From mboxrd@z Thu Jan  1 00:00:00 1970
Return-Path: <linux-nfs-owner@vger.kernel.org>
Received: from fieldses.org ([173.255.197.46]:59766 "EHLO fieldses.org"
	rhost-flags-OK-OK-OK-OK) by vger.kernel.org with ESMTP
	id S1752404AbcHRN5z (ORCPT <rfc822;linux-nfs@vger.kernel.org>);
	Thu, 18 Aug 2016 09:57:55 -0400
Date: Thu, 18 Aug 2016 09:57:54 -0400
From: "J. Bruce Fields" <bfields@fieldses.org>
To: NeilBrown <neilb@suse.com>
Cc: Steve Dickson <SteveD@redhat.com>,
        Linux NFS Mailing list <linux-nfs@vger.kernel.org>
Subject: Re: [PATCH 3/8] mountd: remove 'dev_missing' checks
Message-ID: <20160818135754.GA21470@fieldses.org>
References: <20160714021310.5874.22953.stgit@noble>
 <20160714022643.5874.84409.stgit@noble>
 <20160718200121.GC12304@fieldses.org>
 <878twx9ra3.fsf@notabene.neil.brown.name>
 <20160721172452.GC27148@fieldses.org>
 <87wpjokofy.fsf@notabene.neil.brown.name>
 <20160816152148.GC30124@fieldses.org>
 <87bn0qj1yz.fsf@notabene.neil.brown.name>
MIME-Version: 1.0
Content-Type: text/plain; charset=us-ascii
In-Reply-To: <87bn0qj1yz.fsf@notabene.neil.brown.name>
Sender: linux-nfs-owner@vger.kernel.org
List-ID: <linux-nfs.vger.kernel.org>

Not really arguing--I'll trust your judgement--just some random ideas:

On Thu, Aug 18, 2016 at 11:32:52AM +1000, NeilBrown wrote:
> On Wed, Aug 17 2016, J. Bruce Fields wrote:
> > In which case what it really wants to say is "before nfs mounts" (or
> > even "before nfs mounts of localhost"; and vice versa on shutdown).  I
> > can't tell if there's an easy way to get say that.
> 
> I'd be happy with a difficult/complex way, if it was reliable.
> Could we write a systemd generator which parses /etc/fstab, determines
> all mount points which a loop-back NFS mounts (or even just any NFS
> mounts) and creates a drop-in for nfs-server which adds
>   Before=mount-point.mount
> for each /mount/point.
> 
> Could that be reliable?  I might try.

Digging around... we've also got this callout from mount to start-statd,
can we use something like that to make loopback nfs mounts wait on nfs
server startup?

> > Is that the only risk, though?  Maybe so--presumably you've killed any
> > users, so any write data associated with opens should be flushed.  And
> > if you do a sync after that you take care of write delegations too.
> 
> In the easily reproducible case, all user processes are gone.
> It would be worth checking what happens if processes are accessing a
> filesystem from an unreachable server at shutdown.
> "kill -9" should get rid of them all now, so it might be OK.
> "sync" would hang though.  I'd be happy for that to cause a delay of a
> minute or so, but hopefully systemd would (or could be told to) kill -9
> a sync if it took too long.

We shouldn't have to resort to that in the loopback nfs case, where we
control ordering.  So in that case, I'm just pointing out that:

	kill -9 all users of the filesystem
	shutdown nfs server
	umount nfs filesystems

isn't the right ordering, because in the presence of write delegations
there could still be writeback data.

(OK, actually, knfsd doesn't currently implement write delegations--but
we shouldn't depend on that assumption.)

Adding a sync between the first two steps might help, though the write
delegations themselves could still linger, and I don't know how the
client will behave when it finds it can't return them.

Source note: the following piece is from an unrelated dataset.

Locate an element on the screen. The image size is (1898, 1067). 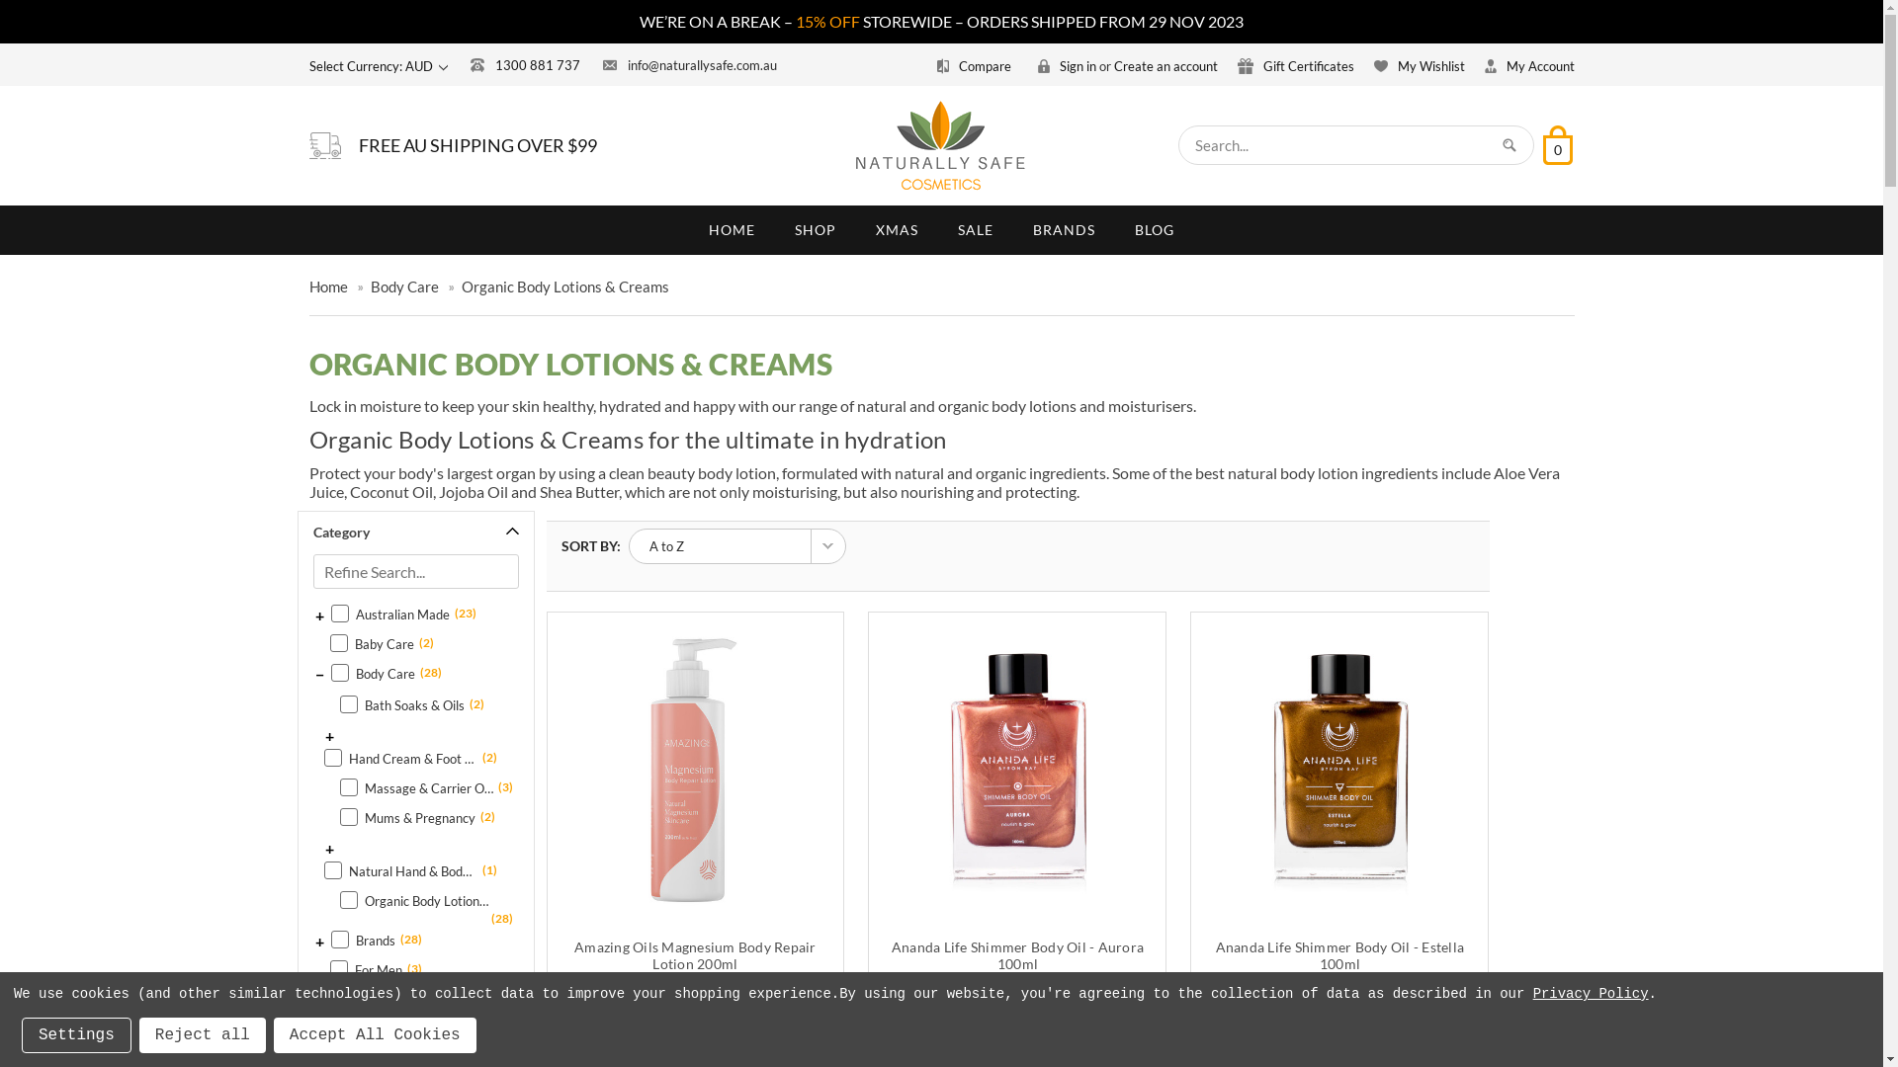
'SHOP' is located at coordinates (773, 228).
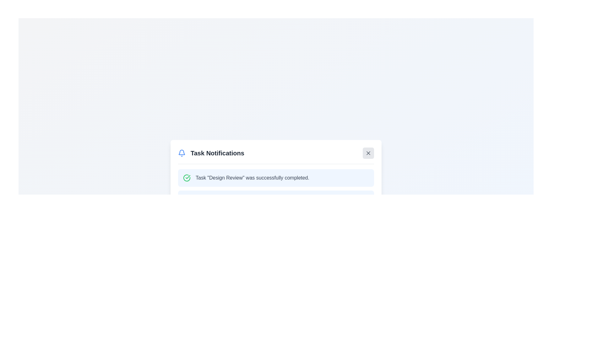  Describe the element at coordinates (187, 177) in the screenshot. I see `the small green checkmark icon within the circular outline, which indicates successful completion in the notification component` at that location.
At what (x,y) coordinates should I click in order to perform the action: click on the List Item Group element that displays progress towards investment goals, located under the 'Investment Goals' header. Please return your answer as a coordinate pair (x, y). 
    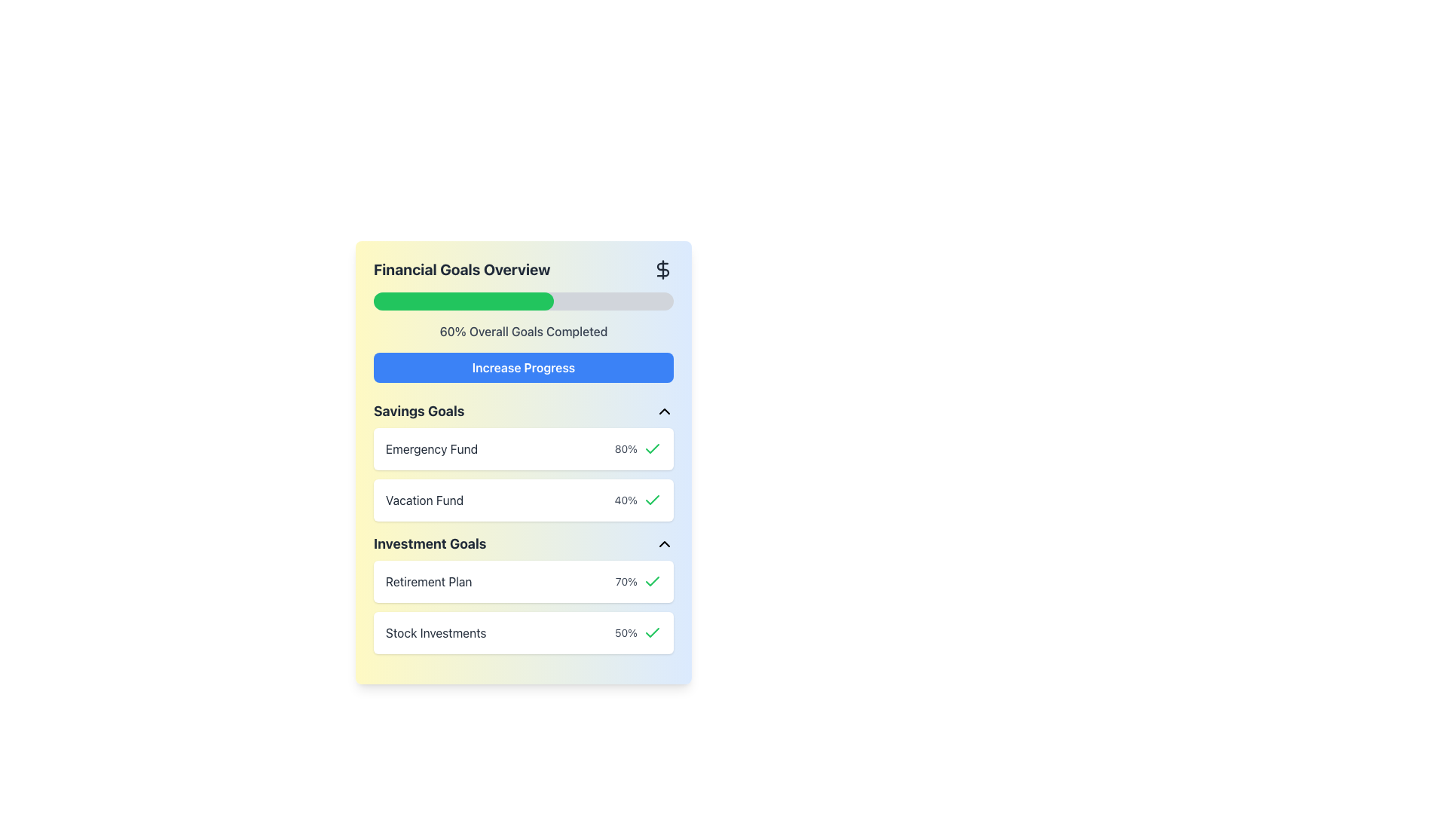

So it'd be nice if we could just order the umount before the server
shutdown.

The case of a remote server shut down too early is different of course.

> > Looking at rpcbind(8)....  Shouldn't "-w" prevent this by loading some
> > registrations before it starts responding to requests?
> 
> "-w" (which isn't listed in the SYNOPSIS!) only applies to a warm-start
> where the daemons which previously registered are still running.
> The problem case is that the daemons haven't registered yet (so we don't
> necessarily know what port number they will get).

We probably know the port in the specific case of nfsd, and could fake
up rpcbind's state file if necessary.  Eh, your idea's not as bad:

> To address the issue in rpcbind, we would need a flag to say "don't
> respond to lookup requests, just accept registrations", then when all
> registrations are complete, send some message to rpcbind to say "OK,
> respond to lookups now".  That could even be done by killing and
> restarting with "-w", though that it a bit ugly.
> 
> I'm leaning towards having mount retry after RPC_PROGNOTREGISTERED for
> fg like it does with bg.

Anyway, sounds OK to me.

--b.